» **Listed records**:
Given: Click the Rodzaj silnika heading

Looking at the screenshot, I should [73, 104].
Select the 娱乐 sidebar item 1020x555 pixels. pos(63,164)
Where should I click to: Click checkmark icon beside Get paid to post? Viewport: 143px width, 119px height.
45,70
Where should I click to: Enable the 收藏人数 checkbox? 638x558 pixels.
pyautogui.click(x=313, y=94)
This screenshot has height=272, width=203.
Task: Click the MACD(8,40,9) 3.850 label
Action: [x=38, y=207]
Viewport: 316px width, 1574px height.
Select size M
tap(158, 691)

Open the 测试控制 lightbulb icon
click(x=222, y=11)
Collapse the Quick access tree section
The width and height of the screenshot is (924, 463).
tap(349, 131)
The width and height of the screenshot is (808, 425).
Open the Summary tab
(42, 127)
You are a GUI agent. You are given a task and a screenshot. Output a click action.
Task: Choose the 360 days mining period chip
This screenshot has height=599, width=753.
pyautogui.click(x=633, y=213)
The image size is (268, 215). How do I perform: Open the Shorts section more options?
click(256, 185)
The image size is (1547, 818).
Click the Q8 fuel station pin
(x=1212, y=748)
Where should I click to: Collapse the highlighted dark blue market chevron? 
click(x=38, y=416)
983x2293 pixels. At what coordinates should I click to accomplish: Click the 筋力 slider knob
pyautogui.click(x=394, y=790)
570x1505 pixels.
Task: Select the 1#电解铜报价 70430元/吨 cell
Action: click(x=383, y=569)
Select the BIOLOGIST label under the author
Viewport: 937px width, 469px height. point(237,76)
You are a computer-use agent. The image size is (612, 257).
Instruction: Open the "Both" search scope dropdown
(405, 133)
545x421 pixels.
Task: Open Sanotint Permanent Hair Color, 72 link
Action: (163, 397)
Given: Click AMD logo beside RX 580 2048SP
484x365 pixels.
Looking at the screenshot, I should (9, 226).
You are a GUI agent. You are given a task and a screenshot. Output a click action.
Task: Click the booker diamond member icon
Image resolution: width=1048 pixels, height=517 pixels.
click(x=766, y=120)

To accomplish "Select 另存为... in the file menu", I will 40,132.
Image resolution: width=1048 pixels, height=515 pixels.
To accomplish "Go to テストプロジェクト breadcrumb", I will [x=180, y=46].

» **Task statement**: The records above need to be returned in full, with nothing altered.

» **Your solution**:
Given: Click the Rodzaj silnika heading

Looking at the screenshot, I should [73, 104].
Select the 娱乐 sidebar item 1020x555 pixels. pos(63,164)
Where should I click to: Click checkmark icon beside Get paid to post? Viewport: 143px width, 119px height.
45,70
Where should I click to: Enable the 收藏人数 checkbox? 638x558 pixels.
pyautogui.click(x=313, y=94)
This screenshot has height=272, width=203.
Task: Click the MACD(8,40,9) 3.850 label
Action: [x=38, y=207]
Viewport: 316px width, 1574px height.
Select size M
tap(158, 691)

Open the 测试控制 lightbulb icon
click(x=222, y=11)
Collapse the Quick access tree section
The width and height of the screenshot is (924, 463).
tap(349, 131)
The width and height of the screenshot is (808, 425).
Open the Summary tab
(42, 127)
You are a GUI agent. You are given a task and a screenshot. Output a click action.
Task: Choose the 360 days mining period chip
This screenshot has height=599, width=753.
pyautogui.click(x=633, y=213)
The image size is (268, 215). How do I perform: Open the Shorts section more options?
click(256, 185)
The image size is (1547, 818).
Click the Q8 fuel station pin
(x=1212, y=748)
Where should I click to: Collapse the highlighted dark blue market chevron? 
click(x=38, y=416)
983x2293 pixels. At what coordinates should I click to accomplish: Click the 筋力 slider knob
pyautogui.click(x=394, y=790)
570x1505 pixels.
Task: Select the 1#电解铜报价 70430元/吨 cell
Action: click(x=383, y=569)
Select the BIOLOGIST label under the author
Viewport: 937px width, 469px height. point(237,76)
You are a computer-use agent. The image size is (612, 257).
Instruction: Open the "Both" search scope dropdown
(405, 133)
545x421 pixels.
Task: Open Sanotint Permanent Hair Color, 72 link
Action: (163, 397)
Given: Click AMD logo beside RX 580 2048SP
484x365 pixels.
Looking at the screenshot, I should (9, 226).
You are a GUI agent. You are given a task and a screenshot. Output a click action.
Task: Click the booker diamond member icon
Image resolution: width=1048 pixels, height=517 pixels.
click(x=766, y=120)

To accomplish "Select 另存为... in the file menu", I will 40,132.
Image resolution: width=1048 pixels, height=515 pixels.
To accomplish "Go to テストプロジェクト breadcrumb", I will [x=180, y=46].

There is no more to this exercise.